2014-01-31

Les sociétés écraniques (1)




Notre image du monde a considérablement évolué depuis le paysagisme impressionniste. Et pour reprendre les critiques des situationnistes, on pourra souligner qu’avec le web, nous passons de la société du spectacle à l’étape suivante, plus extrême, la société écranique, qui ressemble même parfois à une caricature de la ville! On pourrait soutenir aisément que le monde n’est fait que d’écrans. Instruments de notre nouvelle puissance ubiquiste ou gadgets ubuesques d’un monde schopenhauerien comme jeu et comme représentation, les écrans de notre temps, dans toutes les variations de leurs colorations artificielles, de leurs fonctions interactives et de leurs déréalisations, nous aspirent dans les espaces numériques. Apparences qui nous cachent la réalité, ou rectangles cathodiques qui la modélisent, la projettent et lui donnent des significations symboliques nouvelles, les écrans déclinent toutes les métaphores de notre image du monde et nous donnent accès à un ailleurs virtuel. L’écran devient un média en soi, comme la radio ou le téléphone. On pourrait dire, à la manière de McLuhan : « l’écran, c’est le message ». J’ai proposé d’appeler « nouveau naturalisme » ce monde écranique qui nous cannibalise. On ne saurait sous-estimer la diversité de ces écrans.
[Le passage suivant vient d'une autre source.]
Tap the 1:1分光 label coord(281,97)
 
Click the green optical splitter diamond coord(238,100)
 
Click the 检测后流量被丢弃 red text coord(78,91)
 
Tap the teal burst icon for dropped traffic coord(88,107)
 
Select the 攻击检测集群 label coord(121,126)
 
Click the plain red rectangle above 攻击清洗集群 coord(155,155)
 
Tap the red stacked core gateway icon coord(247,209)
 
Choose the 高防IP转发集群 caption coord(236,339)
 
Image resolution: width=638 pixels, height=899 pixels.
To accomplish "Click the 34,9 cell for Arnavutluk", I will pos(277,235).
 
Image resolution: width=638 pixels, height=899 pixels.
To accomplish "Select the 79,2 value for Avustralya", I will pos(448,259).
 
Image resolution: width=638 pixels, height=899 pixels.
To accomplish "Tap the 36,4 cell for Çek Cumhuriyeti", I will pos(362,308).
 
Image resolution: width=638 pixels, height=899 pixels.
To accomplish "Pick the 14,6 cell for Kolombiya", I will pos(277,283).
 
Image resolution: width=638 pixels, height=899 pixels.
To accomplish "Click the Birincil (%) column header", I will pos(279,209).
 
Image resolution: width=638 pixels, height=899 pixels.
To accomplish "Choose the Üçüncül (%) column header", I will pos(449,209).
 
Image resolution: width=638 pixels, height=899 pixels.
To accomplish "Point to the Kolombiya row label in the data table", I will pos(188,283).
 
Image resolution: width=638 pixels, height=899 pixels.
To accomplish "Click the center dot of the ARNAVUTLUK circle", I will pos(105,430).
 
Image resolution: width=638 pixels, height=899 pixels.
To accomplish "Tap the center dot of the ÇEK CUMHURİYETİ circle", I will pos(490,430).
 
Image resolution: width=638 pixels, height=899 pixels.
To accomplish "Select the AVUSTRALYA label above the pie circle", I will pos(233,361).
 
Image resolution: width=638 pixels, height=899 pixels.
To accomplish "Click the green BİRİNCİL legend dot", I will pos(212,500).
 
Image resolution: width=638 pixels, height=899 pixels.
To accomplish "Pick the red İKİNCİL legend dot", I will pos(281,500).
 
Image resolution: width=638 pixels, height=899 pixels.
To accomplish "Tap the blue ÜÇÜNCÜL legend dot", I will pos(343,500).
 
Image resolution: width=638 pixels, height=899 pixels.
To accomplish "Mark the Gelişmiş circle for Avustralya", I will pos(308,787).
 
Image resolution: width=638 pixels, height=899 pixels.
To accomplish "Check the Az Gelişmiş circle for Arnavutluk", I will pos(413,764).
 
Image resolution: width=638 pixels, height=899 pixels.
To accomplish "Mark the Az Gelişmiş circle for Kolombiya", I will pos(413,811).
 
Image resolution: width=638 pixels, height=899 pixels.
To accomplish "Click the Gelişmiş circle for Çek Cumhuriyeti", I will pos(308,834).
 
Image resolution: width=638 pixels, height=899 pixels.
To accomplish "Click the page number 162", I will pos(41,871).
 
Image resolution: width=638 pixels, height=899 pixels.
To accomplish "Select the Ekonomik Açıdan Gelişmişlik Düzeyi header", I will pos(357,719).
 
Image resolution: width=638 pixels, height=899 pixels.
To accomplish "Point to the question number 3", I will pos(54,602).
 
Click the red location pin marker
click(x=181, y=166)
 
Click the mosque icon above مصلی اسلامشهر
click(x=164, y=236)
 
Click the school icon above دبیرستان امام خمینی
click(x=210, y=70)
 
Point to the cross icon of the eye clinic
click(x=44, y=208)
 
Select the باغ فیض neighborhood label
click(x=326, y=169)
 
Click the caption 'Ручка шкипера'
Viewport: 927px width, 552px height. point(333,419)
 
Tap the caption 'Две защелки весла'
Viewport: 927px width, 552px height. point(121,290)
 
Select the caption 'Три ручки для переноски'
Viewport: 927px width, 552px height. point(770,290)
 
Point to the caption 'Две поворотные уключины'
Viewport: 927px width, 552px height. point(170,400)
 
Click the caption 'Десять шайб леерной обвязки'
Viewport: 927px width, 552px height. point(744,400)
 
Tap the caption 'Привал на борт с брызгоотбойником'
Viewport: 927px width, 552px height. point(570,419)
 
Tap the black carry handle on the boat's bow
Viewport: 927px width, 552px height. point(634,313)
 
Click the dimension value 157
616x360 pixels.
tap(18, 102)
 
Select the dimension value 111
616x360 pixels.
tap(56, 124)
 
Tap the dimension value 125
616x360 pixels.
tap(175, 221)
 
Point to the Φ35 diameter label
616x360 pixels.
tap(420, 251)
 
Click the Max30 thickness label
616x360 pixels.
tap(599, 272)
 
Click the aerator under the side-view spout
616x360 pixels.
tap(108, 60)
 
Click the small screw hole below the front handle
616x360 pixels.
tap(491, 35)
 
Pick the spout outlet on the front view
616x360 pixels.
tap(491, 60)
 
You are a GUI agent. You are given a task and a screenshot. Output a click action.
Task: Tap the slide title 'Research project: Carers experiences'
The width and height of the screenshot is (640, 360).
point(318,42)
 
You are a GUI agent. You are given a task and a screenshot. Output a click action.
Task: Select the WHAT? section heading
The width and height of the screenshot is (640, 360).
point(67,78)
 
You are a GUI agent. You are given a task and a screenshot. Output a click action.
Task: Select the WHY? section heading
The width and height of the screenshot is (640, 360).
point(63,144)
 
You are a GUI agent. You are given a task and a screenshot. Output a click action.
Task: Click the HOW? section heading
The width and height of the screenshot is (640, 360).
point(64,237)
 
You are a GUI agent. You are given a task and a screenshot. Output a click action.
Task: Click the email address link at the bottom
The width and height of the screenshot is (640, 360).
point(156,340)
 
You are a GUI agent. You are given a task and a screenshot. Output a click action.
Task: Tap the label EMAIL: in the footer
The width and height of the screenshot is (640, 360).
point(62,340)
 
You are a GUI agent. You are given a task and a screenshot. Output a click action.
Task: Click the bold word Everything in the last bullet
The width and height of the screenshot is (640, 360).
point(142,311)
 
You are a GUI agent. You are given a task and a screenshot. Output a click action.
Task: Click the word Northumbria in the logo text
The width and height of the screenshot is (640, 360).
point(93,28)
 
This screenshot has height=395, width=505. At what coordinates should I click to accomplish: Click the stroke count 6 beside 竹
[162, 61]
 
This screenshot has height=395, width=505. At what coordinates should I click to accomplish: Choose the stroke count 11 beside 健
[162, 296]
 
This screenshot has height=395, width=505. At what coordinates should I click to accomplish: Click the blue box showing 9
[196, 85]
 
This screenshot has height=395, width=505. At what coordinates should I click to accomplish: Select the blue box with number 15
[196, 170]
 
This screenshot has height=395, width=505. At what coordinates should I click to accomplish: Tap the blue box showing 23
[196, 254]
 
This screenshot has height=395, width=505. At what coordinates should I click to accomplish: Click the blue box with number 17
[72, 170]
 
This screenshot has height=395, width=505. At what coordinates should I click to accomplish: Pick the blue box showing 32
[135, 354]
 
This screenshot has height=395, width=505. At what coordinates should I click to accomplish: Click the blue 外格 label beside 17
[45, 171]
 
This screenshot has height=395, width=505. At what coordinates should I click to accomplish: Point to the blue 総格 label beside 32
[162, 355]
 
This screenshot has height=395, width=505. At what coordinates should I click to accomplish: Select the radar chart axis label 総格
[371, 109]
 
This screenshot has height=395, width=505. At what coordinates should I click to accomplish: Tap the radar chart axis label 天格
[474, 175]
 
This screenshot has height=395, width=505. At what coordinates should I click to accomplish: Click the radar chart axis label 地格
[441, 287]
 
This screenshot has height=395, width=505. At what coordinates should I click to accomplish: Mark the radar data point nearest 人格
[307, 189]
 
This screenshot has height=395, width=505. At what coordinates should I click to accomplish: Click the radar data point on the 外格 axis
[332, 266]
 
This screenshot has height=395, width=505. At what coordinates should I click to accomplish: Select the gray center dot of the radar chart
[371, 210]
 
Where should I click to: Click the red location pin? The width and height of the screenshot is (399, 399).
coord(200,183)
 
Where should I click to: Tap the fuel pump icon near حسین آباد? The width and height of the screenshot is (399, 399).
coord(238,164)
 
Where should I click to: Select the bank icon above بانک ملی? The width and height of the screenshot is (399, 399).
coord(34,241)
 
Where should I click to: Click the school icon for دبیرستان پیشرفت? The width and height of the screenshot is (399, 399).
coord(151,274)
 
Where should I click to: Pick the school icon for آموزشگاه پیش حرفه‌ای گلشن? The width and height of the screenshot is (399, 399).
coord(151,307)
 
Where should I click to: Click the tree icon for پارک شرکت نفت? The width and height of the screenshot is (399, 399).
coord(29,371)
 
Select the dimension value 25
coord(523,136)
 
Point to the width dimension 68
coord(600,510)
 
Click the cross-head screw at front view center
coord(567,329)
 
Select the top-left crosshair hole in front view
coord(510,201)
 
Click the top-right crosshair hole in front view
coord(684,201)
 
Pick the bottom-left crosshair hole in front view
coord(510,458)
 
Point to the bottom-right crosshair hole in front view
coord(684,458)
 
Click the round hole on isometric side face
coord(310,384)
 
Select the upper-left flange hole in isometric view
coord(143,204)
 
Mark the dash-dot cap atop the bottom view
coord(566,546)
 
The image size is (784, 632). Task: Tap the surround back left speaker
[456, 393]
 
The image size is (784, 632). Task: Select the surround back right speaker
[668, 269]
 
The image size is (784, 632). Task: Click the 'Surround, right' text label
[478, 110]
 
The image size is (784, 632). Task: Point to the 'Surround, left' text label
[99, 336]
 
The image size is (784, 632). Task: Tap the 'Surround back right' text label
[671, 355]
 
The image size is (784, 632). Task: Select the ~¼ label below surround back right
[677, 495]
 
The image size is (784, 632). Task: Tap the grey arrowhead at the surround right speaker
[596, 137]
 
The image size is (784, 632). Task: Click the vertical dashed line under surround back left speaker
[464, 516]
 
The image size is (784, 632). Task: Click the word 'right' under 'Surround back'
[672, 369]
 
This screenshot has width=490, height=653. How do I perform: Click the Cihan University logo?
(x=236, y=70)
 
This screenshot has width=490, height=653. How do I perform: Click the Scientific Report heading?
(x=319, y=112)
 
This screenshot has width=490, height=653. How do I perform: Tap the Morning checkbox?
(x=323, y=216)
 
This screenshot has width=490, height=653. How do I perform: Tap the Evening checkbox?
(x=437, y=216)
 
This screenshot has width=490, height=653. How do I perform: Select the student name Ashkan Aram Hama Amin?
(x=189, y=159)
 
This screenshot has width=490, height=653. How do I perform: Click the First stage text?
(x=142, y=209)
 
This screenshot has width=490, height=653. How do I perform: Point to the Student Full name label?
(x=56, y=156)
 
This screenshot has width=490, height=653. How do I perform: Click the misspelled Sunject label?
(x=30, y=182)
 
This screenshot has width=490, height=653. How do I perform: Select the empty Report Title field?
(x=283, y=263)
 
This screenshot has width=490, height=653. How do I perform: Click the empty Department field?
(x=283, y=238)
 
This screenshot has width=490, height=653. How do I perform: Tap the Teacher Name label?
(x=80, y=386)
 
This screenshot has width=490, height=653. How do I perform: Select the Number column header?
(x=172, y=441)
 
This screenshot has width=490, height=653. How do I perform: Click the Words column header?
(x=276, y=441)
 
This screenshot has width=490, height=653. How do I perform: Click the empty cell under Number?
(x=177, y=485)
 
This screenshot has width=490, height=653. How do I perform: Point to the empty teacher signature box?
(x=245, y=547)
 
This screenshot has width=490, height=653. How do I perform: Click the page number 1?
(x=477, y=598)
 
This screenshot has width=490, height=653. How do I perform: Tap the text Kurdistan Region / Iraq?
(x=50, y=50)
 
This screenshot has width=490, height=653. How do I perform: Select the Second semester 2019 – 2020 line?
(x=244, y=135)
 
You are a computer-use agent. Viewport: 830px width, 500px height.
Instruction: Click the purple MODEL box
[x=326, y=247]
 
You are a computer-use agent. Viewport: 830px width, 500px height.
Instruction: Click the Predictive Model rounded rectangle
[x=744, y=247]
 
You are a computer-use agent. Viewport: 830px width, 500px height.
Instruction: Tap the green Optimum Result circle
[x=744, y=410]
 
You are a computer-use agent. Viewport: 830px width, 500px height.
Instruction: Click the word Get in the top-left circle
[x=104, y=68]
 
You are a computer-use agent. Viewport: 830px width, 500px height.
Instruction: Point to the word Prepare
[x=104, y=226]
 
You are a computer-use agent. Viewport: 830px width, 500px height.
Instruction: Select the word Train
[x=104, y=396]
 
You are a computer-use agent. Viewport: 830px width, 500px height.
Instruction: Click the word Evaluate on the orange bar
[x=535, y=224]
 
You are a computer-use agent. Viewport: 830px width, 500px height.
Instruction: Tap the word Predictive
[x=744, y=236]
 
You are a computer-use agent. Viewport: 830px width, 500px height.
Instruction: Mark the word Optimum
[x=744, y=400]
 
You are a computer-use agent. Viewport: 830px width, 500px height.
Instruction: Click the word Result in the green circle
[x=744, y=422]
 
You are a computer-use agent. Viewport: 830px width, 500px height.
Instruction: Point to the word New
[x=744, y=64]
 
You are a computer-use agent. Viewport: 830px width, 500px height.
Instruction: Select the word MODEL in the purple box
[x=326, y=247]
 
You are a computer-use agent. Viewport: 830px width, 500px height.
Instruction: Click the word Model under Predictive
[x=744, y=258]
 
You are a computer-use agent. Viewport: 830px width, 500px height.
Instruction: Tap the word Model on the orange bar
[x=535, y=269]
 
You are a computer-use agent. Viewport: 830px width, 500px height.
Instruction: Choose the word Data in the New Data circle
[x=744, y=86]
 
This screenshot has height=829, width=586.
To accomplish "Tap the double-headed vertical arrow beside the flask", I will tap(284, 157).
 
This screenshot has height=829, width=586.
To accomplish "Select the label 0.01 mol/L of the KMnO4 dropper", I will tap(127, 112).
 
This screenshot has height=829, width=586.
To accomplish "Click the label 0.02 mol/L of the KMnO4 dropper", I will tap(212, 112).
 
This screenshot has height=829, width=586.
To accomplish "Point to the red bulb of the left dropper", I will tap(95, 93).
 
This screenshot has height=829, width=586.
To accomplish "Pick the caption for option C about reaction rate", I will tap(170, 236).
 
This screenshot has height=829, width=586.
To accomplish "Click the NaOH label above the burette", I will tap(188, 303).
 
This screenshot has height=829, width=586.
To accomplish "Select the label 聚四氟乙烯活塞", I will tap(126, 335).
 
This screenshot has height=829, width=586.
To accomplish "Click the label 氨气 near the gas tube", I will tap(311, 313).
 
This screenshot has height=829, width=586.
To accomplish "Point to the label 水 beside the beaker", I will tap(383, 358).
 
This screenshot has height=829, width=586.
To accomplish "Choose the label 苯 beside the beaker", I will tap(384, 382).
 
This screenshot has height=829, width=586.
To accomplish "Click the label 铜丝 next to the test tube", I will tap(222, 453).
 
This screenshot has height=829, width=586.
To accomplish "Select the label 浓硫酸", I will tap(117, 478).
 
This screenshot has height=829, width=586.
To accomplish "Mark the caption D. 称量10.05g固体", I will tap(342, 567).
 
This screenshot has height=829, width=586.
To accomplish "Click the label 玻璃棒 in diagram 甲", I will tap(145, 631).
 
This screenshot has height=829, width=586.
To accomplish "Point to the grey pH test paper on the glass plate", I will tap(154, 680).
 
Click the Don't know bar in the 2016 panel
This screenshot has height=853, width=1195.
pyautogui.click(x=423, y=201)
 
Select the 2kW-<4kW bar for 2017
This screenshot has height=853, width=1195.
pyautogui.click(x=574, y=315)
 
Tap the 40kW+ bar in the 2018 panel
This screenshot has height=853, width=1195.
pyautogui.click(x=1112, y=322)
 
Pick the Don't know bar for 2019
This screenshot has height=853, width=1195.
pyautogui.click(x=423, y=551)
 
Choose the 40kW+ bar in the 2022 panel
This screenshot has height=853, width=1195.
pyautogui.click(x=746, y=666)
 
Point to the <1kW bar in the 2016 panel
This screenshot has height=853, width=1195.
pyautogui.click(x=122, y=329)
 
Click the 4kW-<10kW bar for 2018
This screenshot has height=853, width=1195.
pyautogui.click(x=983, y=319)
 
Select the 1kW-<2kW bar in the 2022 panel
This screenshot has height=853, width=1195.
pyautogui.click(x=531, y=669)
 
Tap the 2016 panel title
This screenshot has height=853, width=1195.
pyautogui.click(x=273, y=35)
- Le tout à l’écran. La philosophie kantienne nous invitait à relativiser notre connaissance, au niveau perceptif des phénomènes et des formes a priori de la sensibilité. La philosophie phénoménologique nous a appris depuis, en suivant la pensée de Husserl et de Merleau-Ponty, à relativiser encore plus notre rapport au monde, comme l’ont fait aussi les peintres cubistes. Avec eux, notre perception est devenue imaginaire, parce qu’intentionnelle, instrumentale, psychologique, culturelle, sociologique, etc. Nous ne sommes plus dans le dispositif simple d’un observateur qui examine un objet extérieur à lui, mais dans un jeu bidirectionnel, en constante mouvance, l’objet observé étant lié à l’observateur et réciproquement. Marcel Duchamp disait que c’est le regardeur qui fait le tableau. En d’autres termes, l’objet dépend de l’observateur.